Published 7:00 am Saturday, April 10, 2021

They were little more than six brown dots on a green landscape 800 yards away.

With the box call, I made quiet hen sounds while Jim watched with his binoculars.

“They’re listening,” he said.

One of turkeys stretched out his neck and gobbled. Then the turkeys started to move, high on the ridge. I doubted they would cross the wide open field between us this late in the morning.

We heard a hen on the ridge at the same level as the gobblers. If they ran into her, they’d probably hang up, but it was worth a try.

We jumped in the truck and motored one-half mile up the hill. Jim hid the truck and I walked down through the trees, set up the decoy and leaned back against a tree.

A little hen talk prompted the hen to start clucking again. Way out in the distance a gobbler answered. There had been six gobblers. There was one hen between us. This could work.

On the box call, I tried to mimic the sounds the hen made.

Soon the hen was quiet.

Rather than raise the volume, I called whisper-soft.

Fifteen minutes, five shiny toms came into view.

The grass was too tall to look at beards. As soon as the first bright red head cleared a fallen tree, I put the bead on it and squeezed the trigger.

It was 9:10 a.m. With that lonely hen’s help, I’d worked the flock for an hour and 20 minutes.

At first it seemed like the hen was my competitor for the toms’ attentions, but because there were more gobblers than females, her charms helped lure them into my trap.

If I had to guess, the boss gobbler got the girl. There’s no doubt his wingman got to be guest of honor at my table.

The good old days of turkey hunting

There has never been a better time to become a turkey hunter. Since the first introductions in the 1960s, turkeys — Rio Grandes and Merriams — have filled in prime habitat in every county in our state.

It isn’t difficult for a greenhorn to get started.

Start with a shotgun — preferably a 12-gauge or a 20. There are special chokes and camo patterns, but those can come later.

As to the care and feeding of the shotgun, No. 4s, 5s and 6s are good for turkeys. Pattern the gun with the selected load out to 40 yards. Start at 10 yards and work back to 50 yards, with a target about the size of a silver dollar.

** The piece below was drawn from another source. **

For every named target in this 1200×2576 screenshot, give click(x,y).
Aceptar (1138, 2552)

Somewhere about 40 yards, the pattern will open up. The load ceases to be effective when there are less than six pellets in a turkey’s neck and head.

Many people don’t try turkey hunting because they don’t know how to call. But the turkey has a brain the size of a pea. It doesn’t take a genius to learn to call them. Watch a video or listen to turkeys talking, then mimic those sounds. Call softly, the quieter the better. Turkeys can hear at least three times as well as humans. In the spring, the gobbler is paying attention to what any hen has to say.

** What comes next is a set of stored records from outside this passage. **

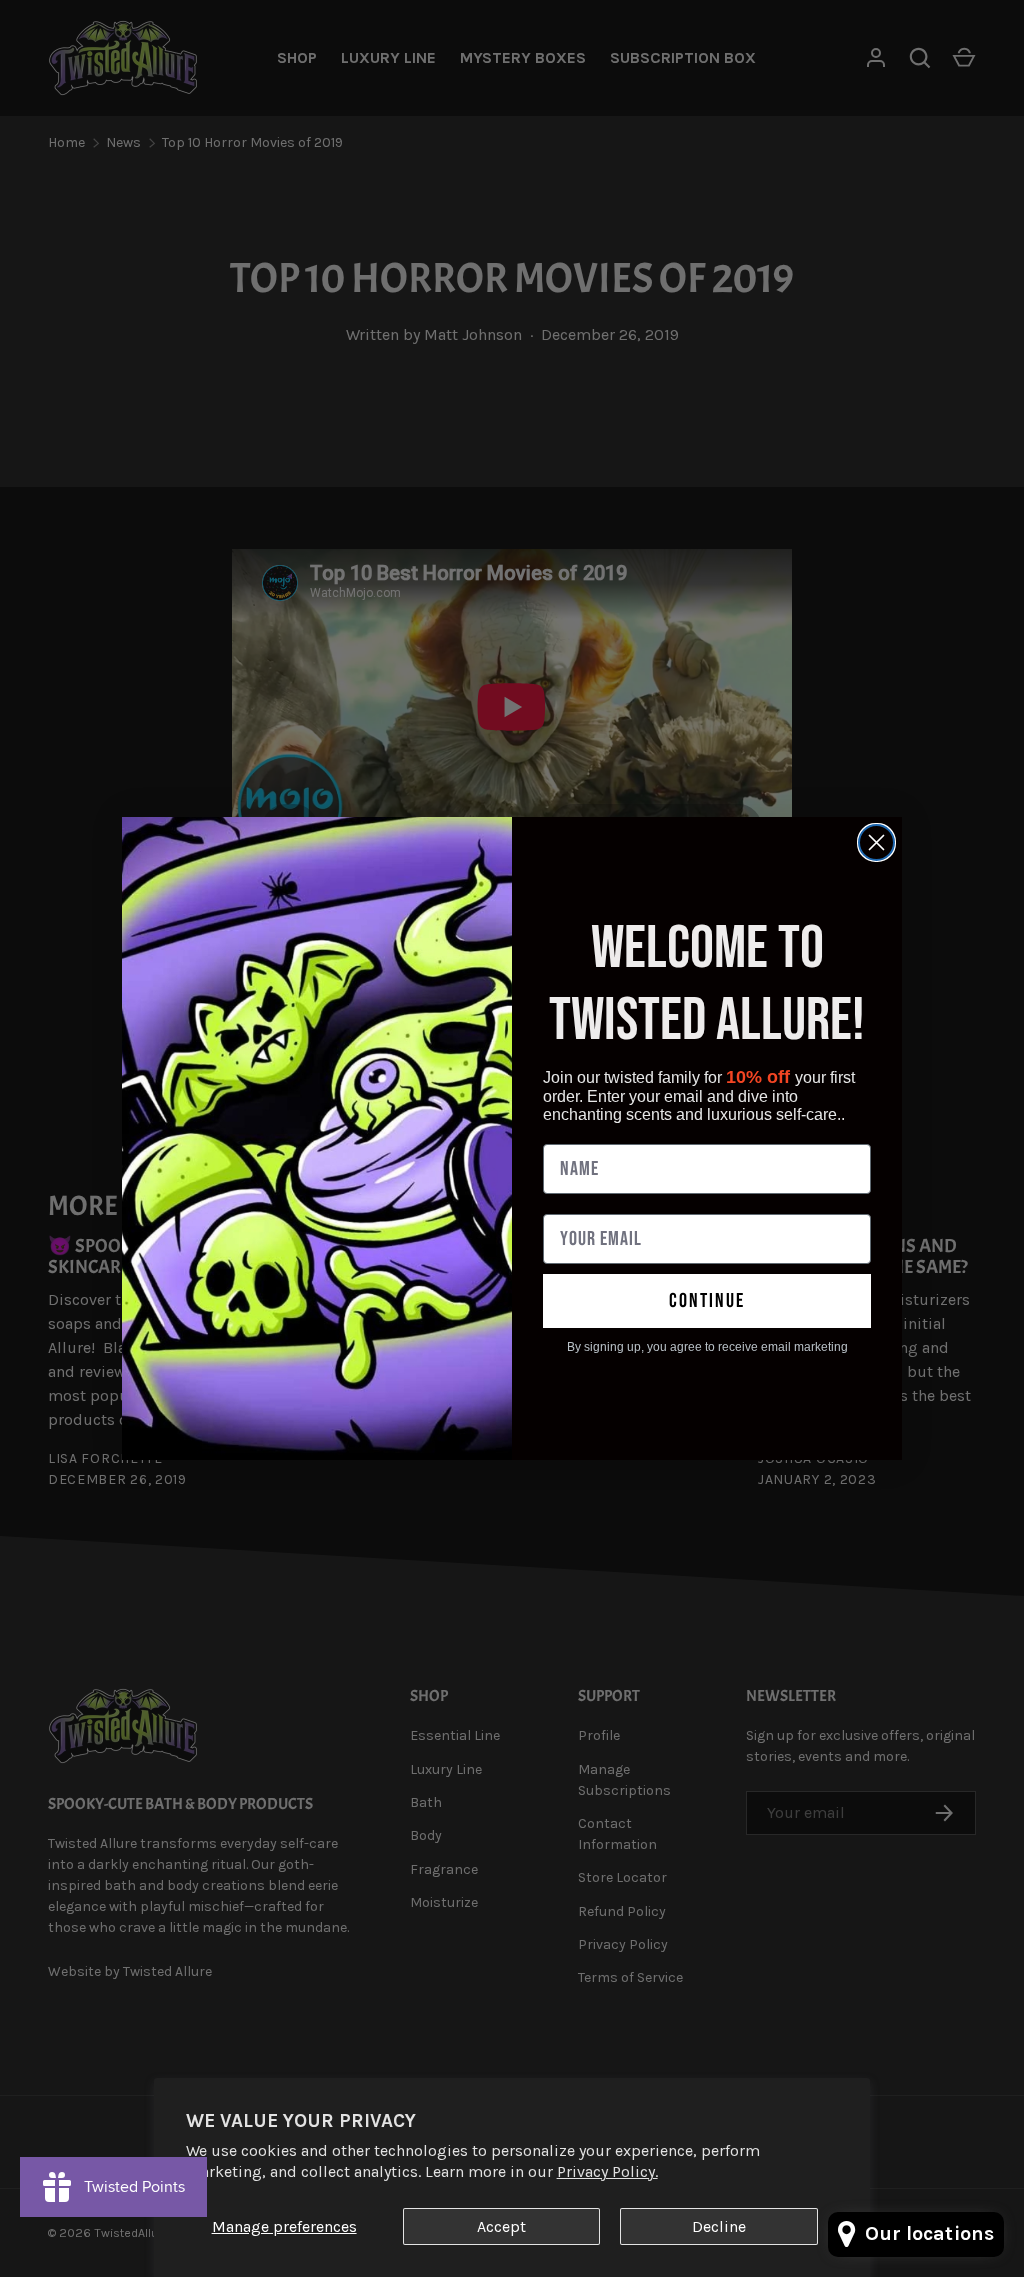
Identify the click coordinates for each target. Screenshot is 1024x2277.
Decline (719, 2226)
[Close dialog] (876, 842)
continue (707, 1301)
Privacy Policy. (607, 2171)
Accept (501, 2226)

Calls are easy to master with practice. I like a box call because I can make it quiet and hen whispers bring gobblers from hundreds of yards.

Go camouflaged from head to toe, all the way out to the fingertips. The turkey might have a pea brain, but it is good at picking up movement and the flash of human skin. A face mask and gloves complete the costume.

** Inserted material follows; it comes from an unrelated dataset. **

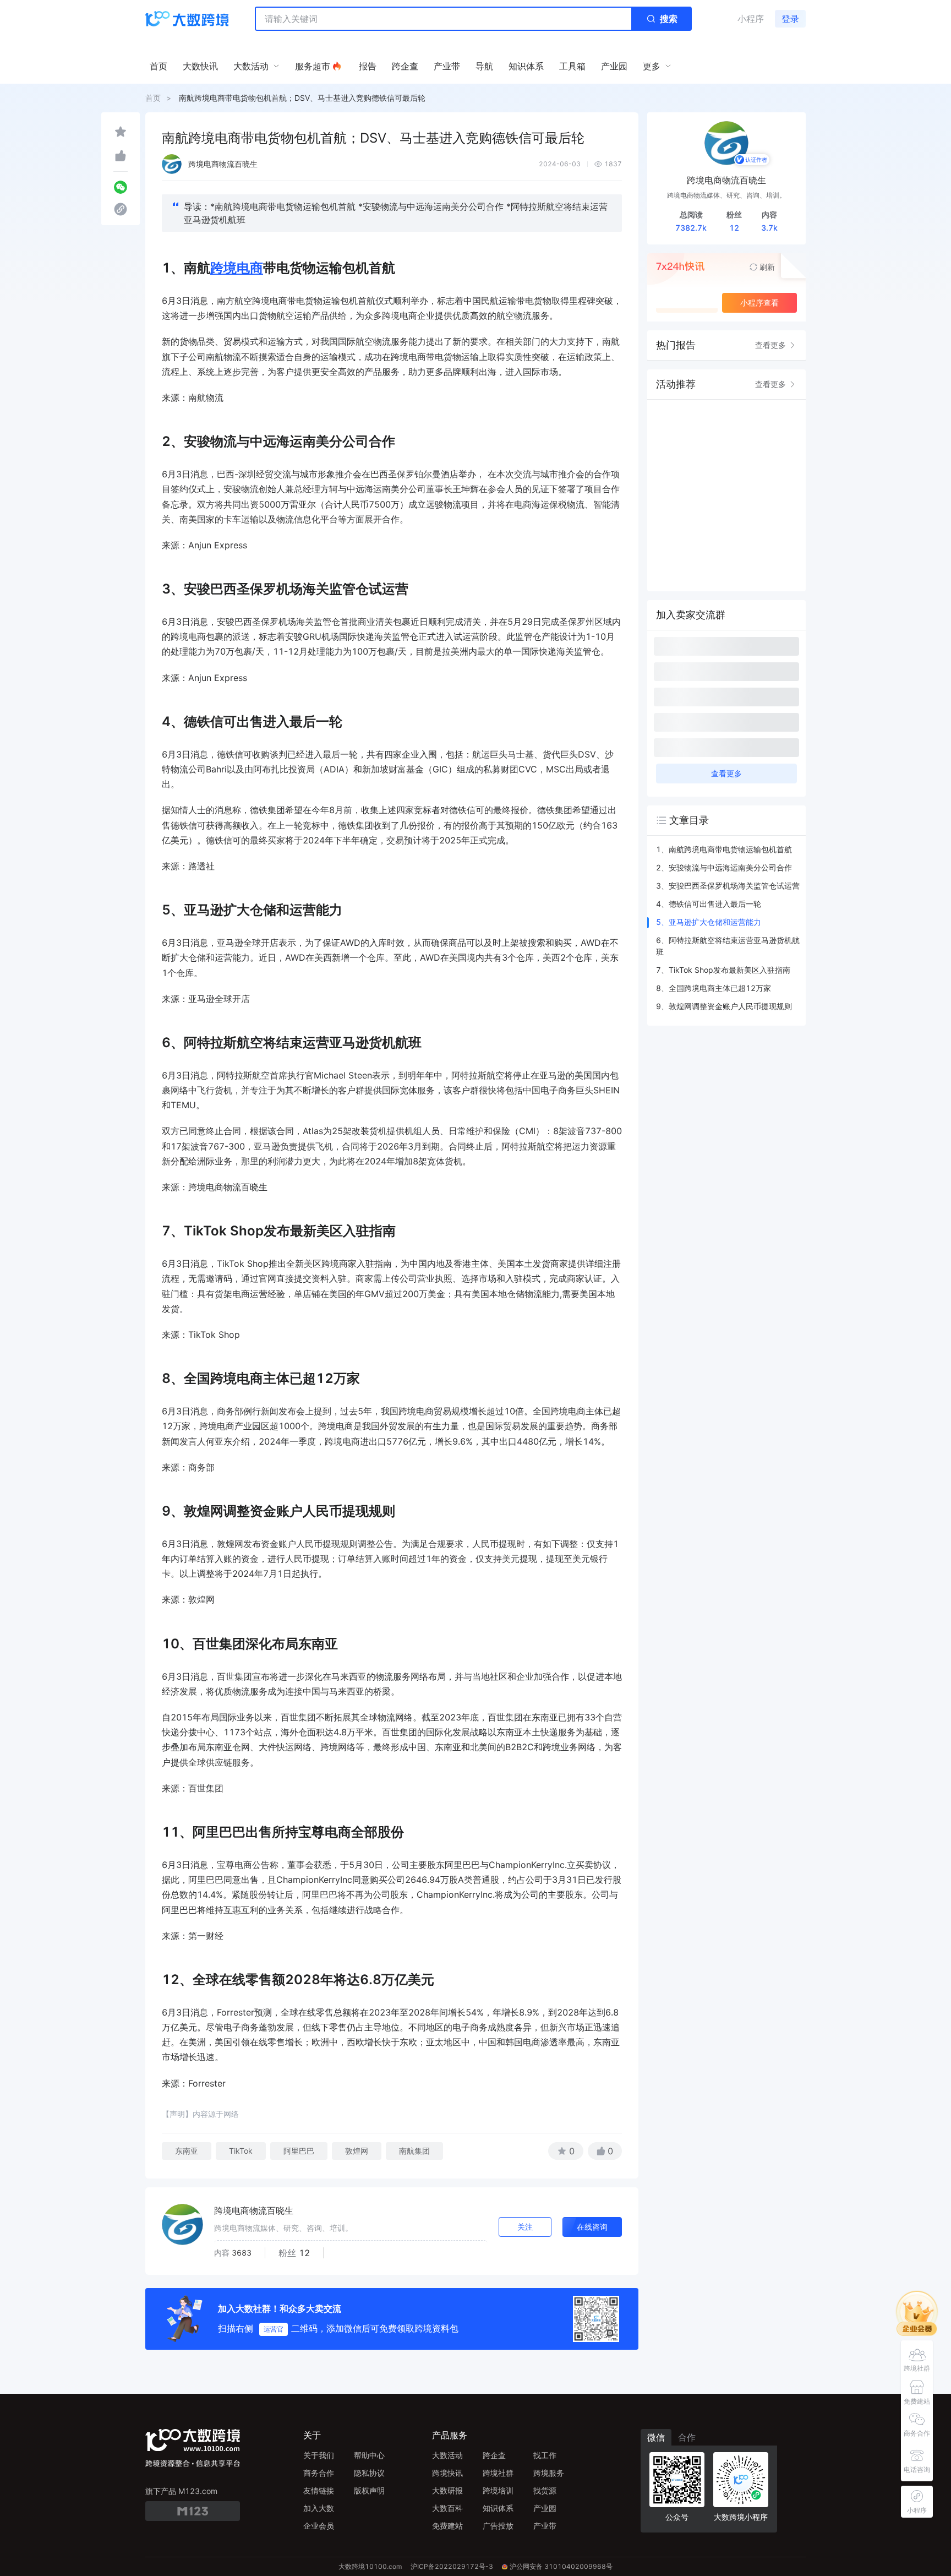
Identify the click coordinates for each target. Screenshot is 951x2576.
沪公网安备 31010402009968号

There have been days when I have sat with my back to the same tree for four hours. A camo cushion helps. But this gets to the hardest part of turkey hunting — where do you put the cushion?

Top turkey units in Northeast Oregon

Four of the top 15 Oregon turkey units are in Northeast Oregon: Northside, Sled Springs, Heppner and Mount Emily.

Other good bets in Northeast Oregon include the Murderer’s Creek, Fossil, Sumpter, Wenaha and Keating units. Access can be easier because of the large amount of public land in the Wallowa-Whitman and Umatilla national forests.

Spring finds turkeys in the foothills, primarily on the south-facing slopes, but they begin to work their way up to higher elevations as the snow melts. According to the harvest statistics, it takes about 2½ days for the average hunter to tie a tag on a turkey. The season is long — April 15 to May 31 statewide — and there is a lot of time to make the statistics work in a hunter’s favor.